In my last blog I wrote a little about making choices and perhaps thinking that at times there is no choice. It might be that the alternative to the way you are managing things is too awful to contemplate. It might go against what you believe is best for you and for the person you care for. As I have written before, it might be easier and quicker to do what you have always done. Or it might be really difficult to think through an alternative way.
Whatever the reasoning, there is always a choice and surprisingly, there are nearly always benefits to making the choice yourself, even if you choose to make no change. It is the choosing which can bring benefits. Choosing means taking responsibility and taking responsibility means taking some control. If you are in control then others are not and that can be a great feeling. Some carers that I have worked with have described their life as feeling more free when they learn to choose what to do and how to do it.
It’s important to be clear that taking some control is not the same as being controlling, although they are linked. Being controlling is needing to be in control even if it is not the best thing. Taking some control is different.
So how can you learn to make choices when life is rushing by and you are familiar with the way things are? Well the first step is to be aware of what is going through your mind and what emotions you are experiencing. Carers have described to me how they feel resentful, irritated, even angry. Also worried, anxious and fearful. It’s OK to feel any or all of these things. If you can manage to notice your thoughts too, you might notice yourself wondering about doing something different. You might be thinking what if I did things a different way.

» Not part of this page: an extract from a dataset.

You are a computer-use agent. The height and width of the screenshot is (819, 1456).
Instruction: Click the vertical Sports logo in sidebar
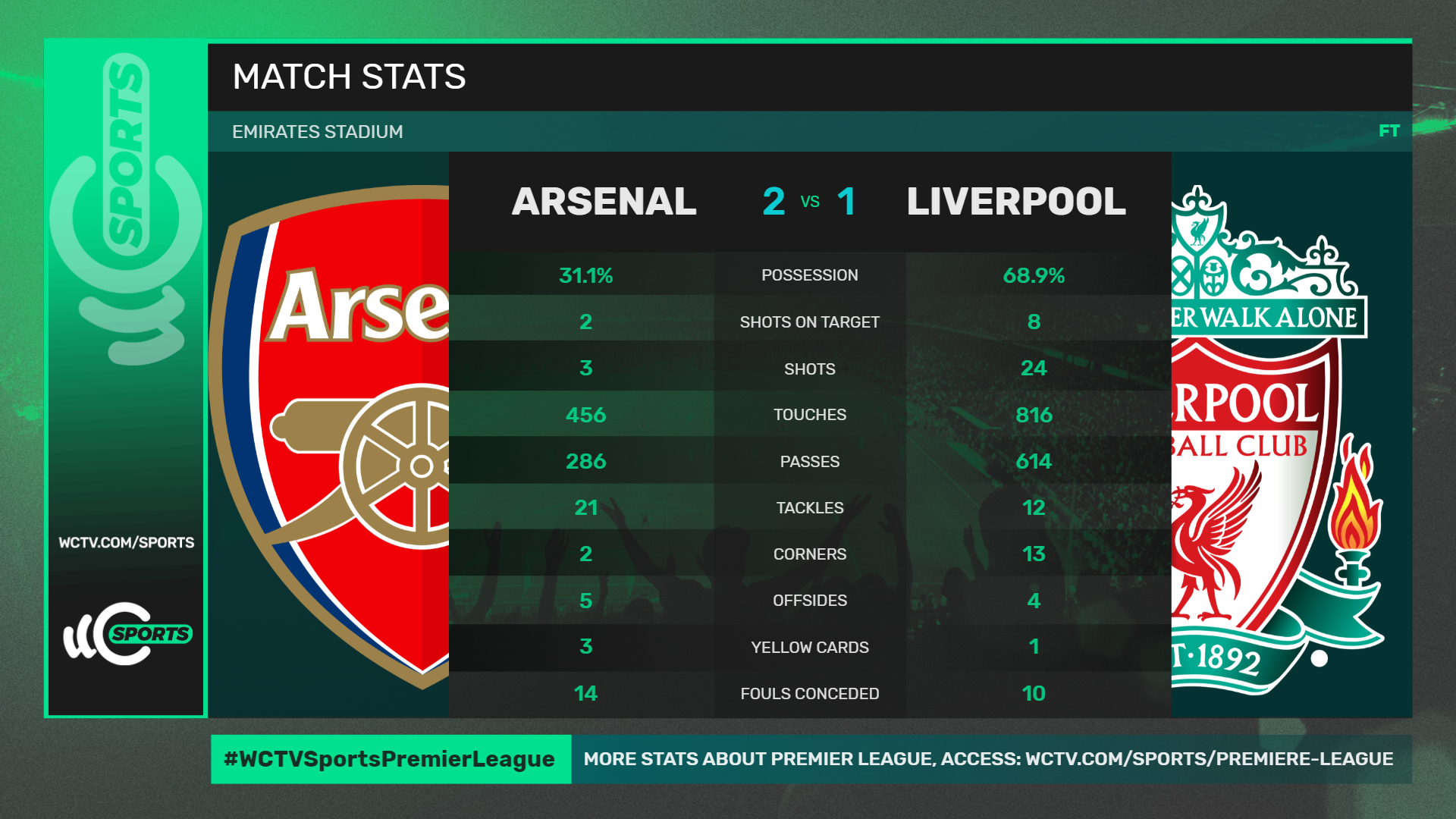pyautogui.click(x=126, y=209)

I will tell you another story. A lady I worked with cared for her husband with dementia. She loved him dearly and wanted to do everything right for him and never left him alone or with anyone else. When I met her, she was angry with herself for starting to feel resentful and irritated with him. She told me that there were several people offering to sit with her husband to let her go out with her friends but she said to me “I don’t have any choice, I promised I would take care of him.” Through speaking about the situation and what she was feeling and thinking she discovered that she kept saying to herself “What if I allowed our friend to be here once a week?” And then she kept telling herself that she couldn’t possibly. But speaking about things helped her to realise that going out with her friends occasionally did not mean she was no longer taking care of her husband.
The story has a happy ending. Once she started listening to the “what if” voice in her head, she was able to work out what she needed to do to make her feel assured that her husband would be safe while she was out. It worked for her. However, I have worked with other carers in a similar situation who made the decision not to go out. For one carer that I remember their decision was based on the risk they thought their husband wold be exposed to. For another they felt that the consequences of going out would undo any benefits. The fact that they had considered an alternative improved how they felt, because they had consciously made a decision.
You may not relate to this story but you might recognise where you could make some choices. You may care for a child or a sibling and have forgotten how to slow things down and consider making a choice. Paying attention to what you want and need is OK – you probably spend much of your time paying attention to what everyone else wants and needs. Not just the person you care for but perhaps the wider family who might all have different views on what ought to happen!
I haven’t looked today at choices about how we behave and what we say but they can be important too. Perhaps a little more difficult. I will look at that in a future blog.